His efforts have finally started to pay off.  Just last week the House passed the Energy and Water Appropriations Bill, that will fund the clean up of two contaminated sites here in Santa Clarita.  Both the dry Santa Clara River and the contaminated former Whitaker Bermite site will benefit from the funds.  

 

A total of $500,000 was granted to The Santa Clara River Restoration Project, which focuses on evaluating the transportation of the reclaimed water from the Sanitation District's Valencia treatment plant upstream to the Canyon Country area and reintroduce it into the dry riverbed. 

 

Right in the middle of the city, between San Fernando Road, Golden Valley Road, and Soledad Canyon Road, Whitaker Bermite, the former munition manufacturing site is filled with perchlorate, rocket fuel, and heavy metals.

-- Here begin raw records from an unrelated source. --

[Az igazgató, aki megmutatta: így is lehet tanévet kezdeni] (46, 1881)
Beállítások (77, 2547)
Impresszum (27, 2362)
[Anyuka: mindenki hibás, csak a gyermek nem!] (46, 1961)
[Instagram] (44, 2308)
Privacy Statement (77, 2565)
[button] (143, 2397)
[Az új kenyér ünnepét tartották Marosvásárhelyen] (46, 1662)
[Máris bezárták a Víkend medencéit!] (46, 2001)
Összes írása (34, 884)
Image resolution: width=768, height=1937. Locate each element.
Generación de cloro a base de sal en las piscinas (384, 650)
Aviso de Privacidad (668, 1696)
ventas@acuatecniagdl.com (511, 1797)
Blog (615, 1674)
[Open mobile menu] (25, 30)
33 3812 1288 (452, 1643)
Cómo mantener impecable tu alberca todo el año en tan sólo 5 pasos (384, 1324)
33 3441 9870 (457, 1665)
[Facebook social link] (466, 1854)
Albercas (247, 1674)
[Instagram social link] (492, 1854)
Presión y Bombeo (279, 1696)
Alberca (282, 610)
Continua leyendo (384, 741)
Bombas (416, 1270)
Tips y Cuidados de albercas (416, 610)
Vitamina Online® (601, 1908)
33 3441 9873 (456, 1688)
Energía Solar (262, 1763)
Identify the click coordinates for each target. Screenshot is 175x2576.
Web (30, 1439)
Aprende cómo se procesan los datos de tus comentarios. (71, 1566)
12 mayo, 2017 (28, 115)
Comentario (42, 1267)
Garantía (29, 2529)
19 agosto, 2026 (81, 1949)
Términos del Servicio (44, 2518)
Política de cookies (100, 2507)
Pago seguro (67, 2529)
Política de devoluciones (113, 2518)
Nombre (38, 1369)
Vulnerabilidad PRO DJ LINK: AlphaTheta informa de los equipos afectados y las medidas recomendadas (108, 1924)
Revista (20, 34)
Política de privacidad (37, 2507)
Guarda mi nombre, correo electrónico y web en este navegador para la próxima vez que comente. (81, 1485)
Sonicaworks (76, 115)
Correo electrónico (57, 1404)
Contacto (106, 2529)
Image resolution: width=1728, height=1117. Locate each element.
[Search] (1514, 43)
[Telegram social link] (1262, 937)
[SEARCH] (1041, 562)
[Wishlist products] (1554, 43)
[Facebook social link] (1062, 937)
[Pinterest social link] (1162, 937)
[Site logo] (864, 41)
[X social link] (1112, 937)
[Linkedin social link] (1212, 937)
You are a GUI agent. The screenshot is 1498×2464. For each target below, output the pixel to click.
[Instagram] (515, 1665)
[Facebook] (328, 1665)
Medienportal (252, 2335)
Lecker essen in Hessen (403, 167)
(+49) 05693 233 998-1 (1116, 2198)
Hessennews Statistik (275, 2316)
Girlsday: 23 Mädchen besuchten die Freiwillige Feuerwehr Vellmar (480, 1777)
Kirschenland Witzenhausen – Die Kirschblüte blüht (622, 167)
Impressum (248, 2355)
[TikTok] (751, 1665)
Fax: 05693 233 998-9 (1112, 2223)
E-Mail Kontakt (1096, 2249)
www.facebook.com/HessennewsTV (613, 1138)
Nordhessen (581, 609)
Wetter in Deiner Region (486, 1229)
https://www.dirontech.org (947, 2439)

Over the years, five water drinking wells have been closed because of precautionary reasons.   Another $500,000 has been granted towards the restoration of this site as well. 

The Bill has excited many city officials, including Santa Clarita’s Mayor Marsha McLean.  “I can’t begin to express how delighted we are that Congressman McKeon was able to secure these funds on behalf of our city. The federal assistance directed to these two important projects will help the Army Corps of Engineers projects progress and will benefit the entire Valley area.”

 

McKeon, too, was pleased to see the House pass the bill.  “I was certainly pleased in this joint effort with the City of Santa Clarita to secure requested funding for my hometown to guarantee the local groundwater isn’t contaminated and to continue studies that are necessary to keep the general public protected.”

 

From here, the bill moves to the U.S. Senate for a vote and later to conference between both Houses.